Zatem mamy problem dodatkowo podzielony na 3 części: co znaczy grać na słabą dwójkę (1800-1865), średnią dwójkę (1866-1930) i silną dwójkę (1931-1999). Tym zagadnieniem zajmiemy się jednak innym razem.

Czy uzyskując ranking 1800 gramy z siłą dwójki czy też uzyskaliśmy ranking na poziomie (minimalnym) 2 kategorii? (jak ktoś ma problem ze zrozumieniem, to proponuję kilka razy przeczytać to zdanie).

Po to, aby dalej zgłębić się w nasze rozważania zastanówmy się jaki będzie najbardziej wiarygodny wskaźnik:
A) Gracz z 2 kategorią potrafi czasami wygrywać z graczami 2 i rzadko remisować z graczami 1 kategorii
B) Gracz z 2 kategorią potrafi często wygrywać z graczami 3 i bardzo często remisować z graczami 2 kategorii
C) Gracz z 2 kategorią potrafi prawie zawsze wygrywać z graczami 4 i bardzo często wygrywać z graczami 3 kategorii

Moje wyjaśnienie jest następujące:

Punkt A mówi o tym, że zawodnik z całą pewnością osiągnął już poziom 2 kategorii (a nie jedynie minimalny ranking mu odpowiadający!), gdyż nie tylko jest w stanie wygrywać na swoim poziomie, lecz także niekiedy "zatrzymuje" graczy z poziomem o 1 poprzeczkę wyższym (czyli zawodników z 1 kategorią).

Punkt B mówi o tym, że zawodnik osiągnął poziom 2 kategorii, gdyż prawie wcale nie przegrywa z zawodnikami na swoim poziomie, natomiast tych o poziom niższy bardzo często ogrywa.

Punkt C mówi o tym, że zawodnik znakomicie sobie radzi z graczami z 4 kategorią, jak też bardzo dobrze z tymi co mają 3 kategorię. Nie wiadomo jednak czy jest w stanie remisować (nie mówiąc o wygrywaniu) z zawodnikami na swoim (przyszłym) poziomie (czyli 1800 - 2 kategorii).

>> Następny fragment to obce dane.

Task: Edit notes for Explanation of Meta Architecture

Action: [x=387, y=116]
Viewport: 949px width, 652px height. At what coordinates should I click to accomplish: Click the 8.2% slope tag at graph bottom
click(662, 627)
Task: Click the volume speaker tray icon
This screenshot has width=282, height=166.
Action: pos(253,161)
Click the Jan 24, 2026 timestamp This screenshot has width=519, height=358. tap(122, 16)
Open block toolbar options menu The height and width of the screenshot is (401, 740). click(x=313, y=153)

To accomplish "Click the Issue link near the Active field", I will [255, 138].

Dla mnie osobiście dopiero zawodnik w przypadku punktu B może mówić, że gra jak 2 kategoria (nie ma znaczenia przy tym, że słaba czy średnia), a nie tylko, że posiada dany ranking.

A jak w praktyce sprawdzić czy gram na poziomie X czy Y? Najczęściej wskaźnikiem ku temu, który ja wykorzystuję jest tak zwany średni ranking przeciwników. Przykładowo jeśli zawodnik mający 1600, uzyska w turnieju wynik punktowy 7 z 9, zaś jego przeciwnikami będą gracze o średnim rankingu 1800, wówczas jestem przekonany, że jest duża szansa, iż już gra na poziomie 2 kategorii. Gdyby natomiast uzyskał 6 punktów z 9 partii z zawodnikami o średnim rankingu 2000, wówczas jestem absolutnie przekonany, że gra na poziomie 2 kategorii.


Teraz, aby nie być gołosłownym zobaczmy w jaki sposób można uzyskać ranking 1 kategorii nie grając jeszcze na takim poziomie.


Przykład 1: na obrazku widać, że średni ranking zawodników wynosi zaledwie 1774, zaś uzyskany ranking aż 2045. Gdyby średni ranking wynosił 1920-1950, a uzyskany 2050-2080, to moim zdaniem byłby to dużo bardziej wiarygodny wskaźnik, że dany gracz zaczyna już realnie grać na poziomie 1 kategorii (czyli co najmniej 2000).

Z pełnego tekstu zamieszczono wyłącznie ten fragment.